While an Online MBA can be gruelling, there can be different sets of challenges, depending on the student. At the Kelley School of Business at Indiana University, for instance, the average age of Online MBA students is 33, but the range is between 23 and 58.

“Early career professionals may find the actual MBA courses the most difficult to manage as they work through the program with less experience,” says Sarah Wanger, director of admissions for the Online MBA.

However, mid-level managers may be raising children and navigating promotional structures at work — making time-management the toughest test. Senior executives, meanwhile, may serve on boards or lead major projects and large teams. “The content of the courses may come more easily, but career management and navigating into the C-suite is most the pressing challenge,” says Wanger.

She reminds every student to be aware of such challenges and to build their support network before they enrol in the MBA. “There are personal supports to be addressed up front, such as anticipating childcare needs and getting buy-in from partners, spouses, family and friends so that they appreciate that this will take time and energy,” says Wanger.

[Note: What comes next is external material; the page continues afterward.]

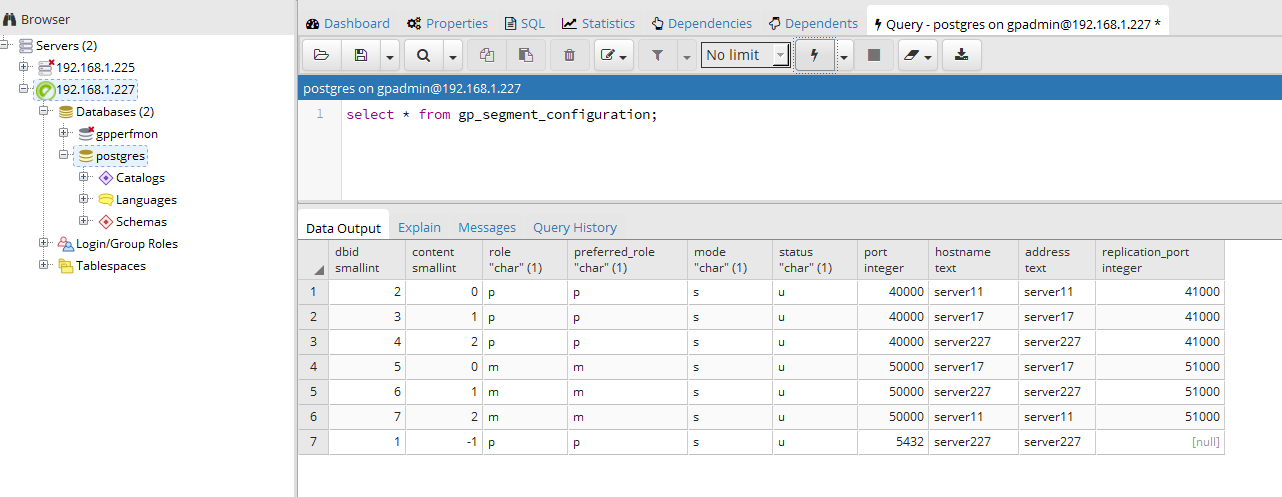Click the Delete trash icon

[x=569, y=55]
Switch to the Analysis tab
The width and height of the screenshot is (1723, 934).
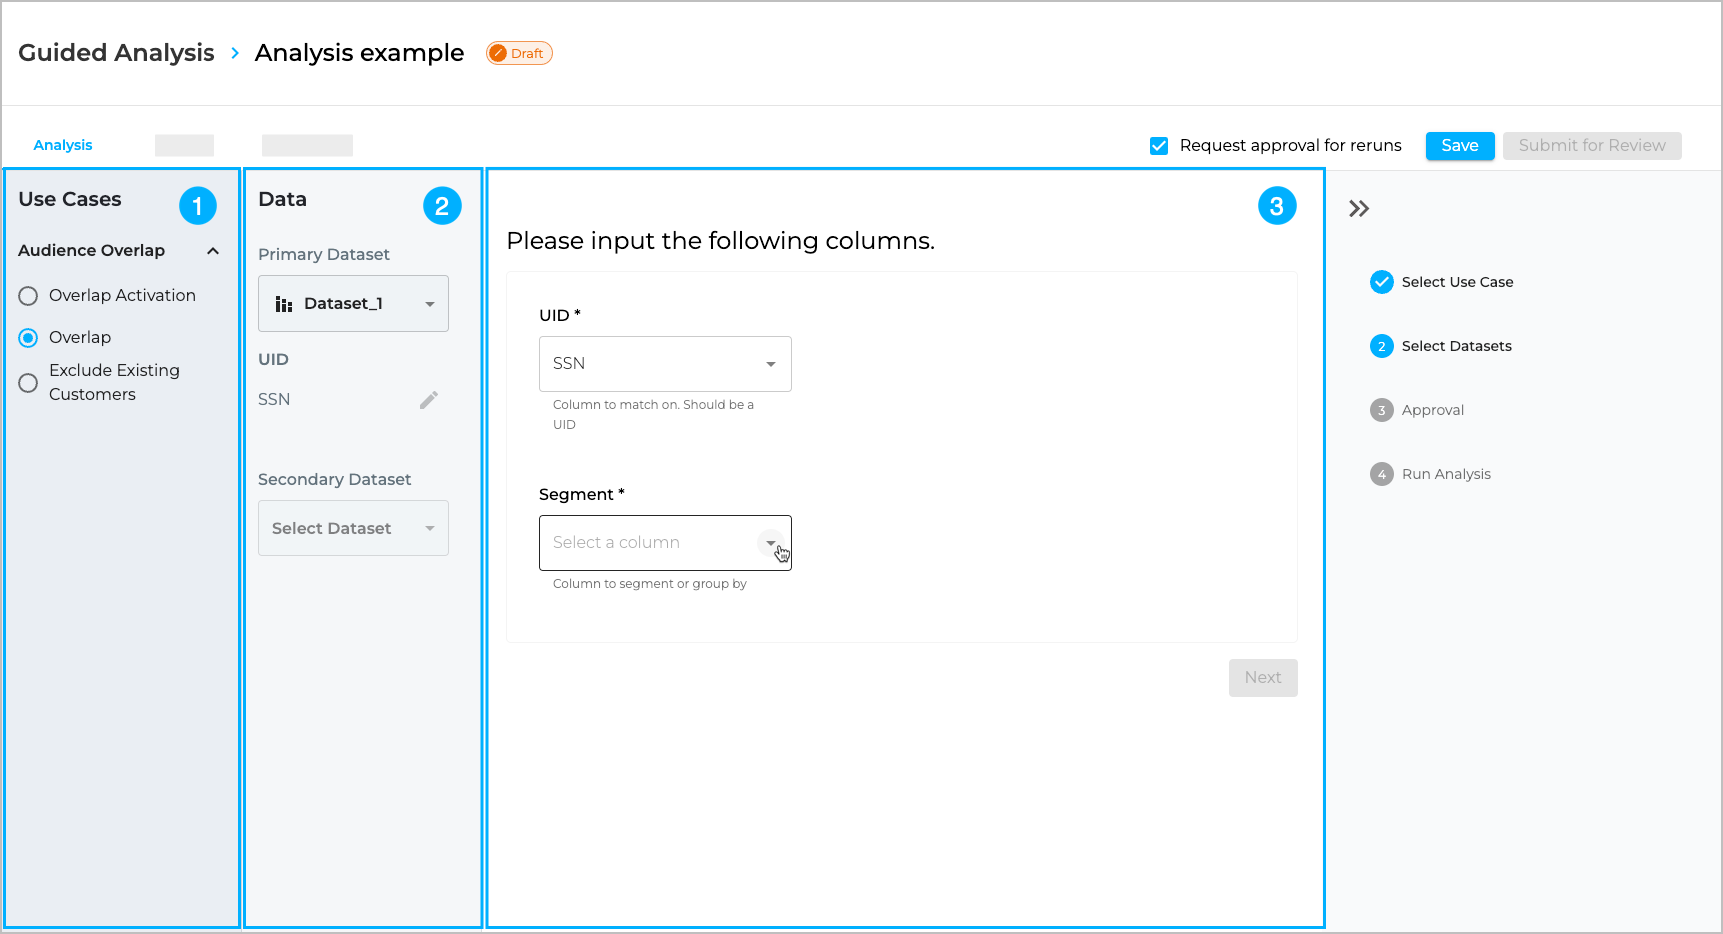click(x=63, y=145)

How Online MBAs can offer flexibility and other kinds of support

Typically, Online MBA programs will offer a range of support for students, including one-on-one meetings with career coaches and academic advisors, for example.

In many Online MBA programs, flexibility may be built into the program structure, with students able to take on more or fewer classes each semester depending on their unique circumstances, such as if they are promoted at work and need to take time away to adjust to the new role, or move to a new geographical location.

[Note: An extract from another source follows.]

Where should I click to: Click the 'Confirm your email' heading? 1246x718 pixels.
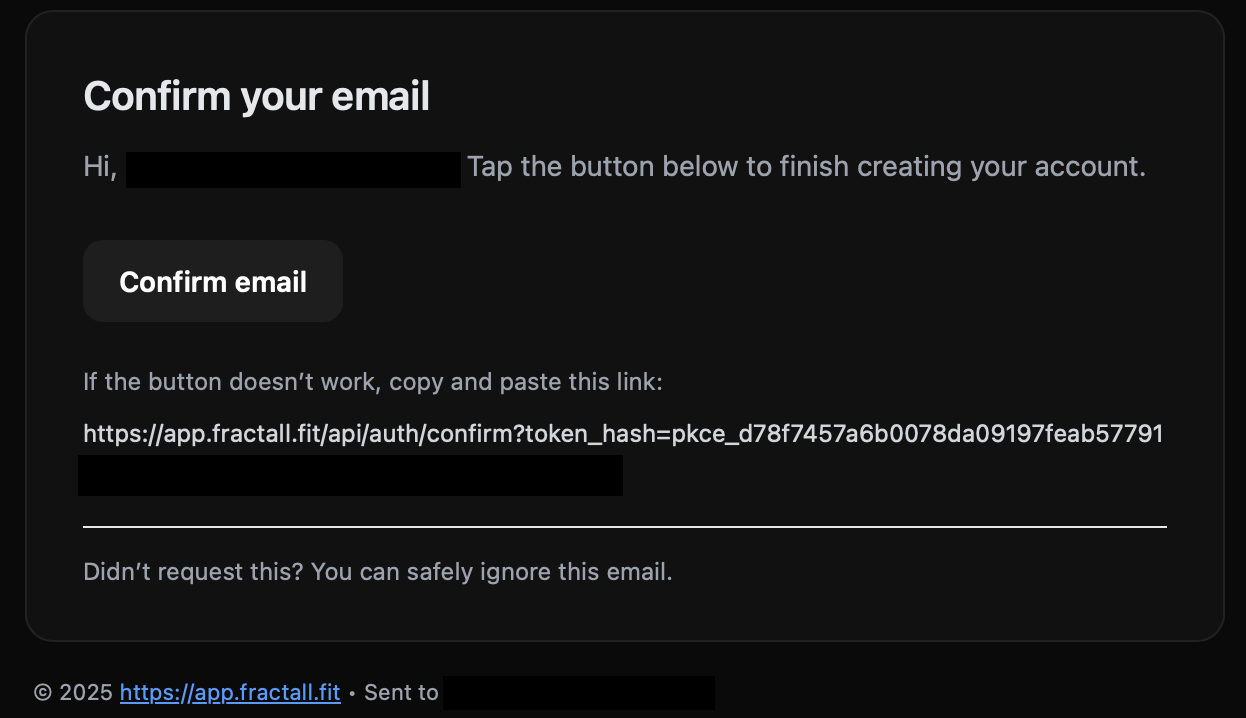click(x=256, y=96)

The Gies College of Business in Illinois employs a “student success team” that guides students through these challenges and also adopts a flexible program for “creative scheduling”. Brooke Elliott, associate dean, says students need to understand how to manage competing priorities — and the choice may be highly individualized.

“I don’t like to talk about work-life balance, because to me, it implies equilibrium with an even scale, but sometimes there is no balance,” she says. “Knowing when to make sacrifices and triage is critical to success. You must consider your value system and be comfortable making tough decisions. Sometimes you might have to focus on education, and having a great team makes that easier.”

Resilience and adaptability have become even more important in the Covid-19 crisis, says Warwick’s Micheli. “Working from home and then studying from home can be mentally exhausting. Students need to build in time away from the screen, pursuing hobbies and other interests.”

Despite these difficulties, he is adamant that an Online MBA is worth it. “In the current climate, where the job market is likely to become very competitive during the recession, having extra skills and knowledge through an MBA can be an advantage,” says Micheli.

“The MBA will expand students’ horizons and allow them to understand and talk the language of other departments, such as finance, marketing and operations,” he adds. “This is vital when entering and applying for senior positions.”

Gies’ Elliott agrees. “Graduate business education can be challenging, irrespective of delivery format. Providing course material that students use in the real world, allows them to develop leadership vision for the future.”

That sentiment is echoed by the Kelley School’s Wanger. “Our students have certainly been successful, demonstrating that it is entirely possible to continue to work full time while earning an MBA — holding their place in the job market, continuing to benefit from promotions and remaining in the economy.”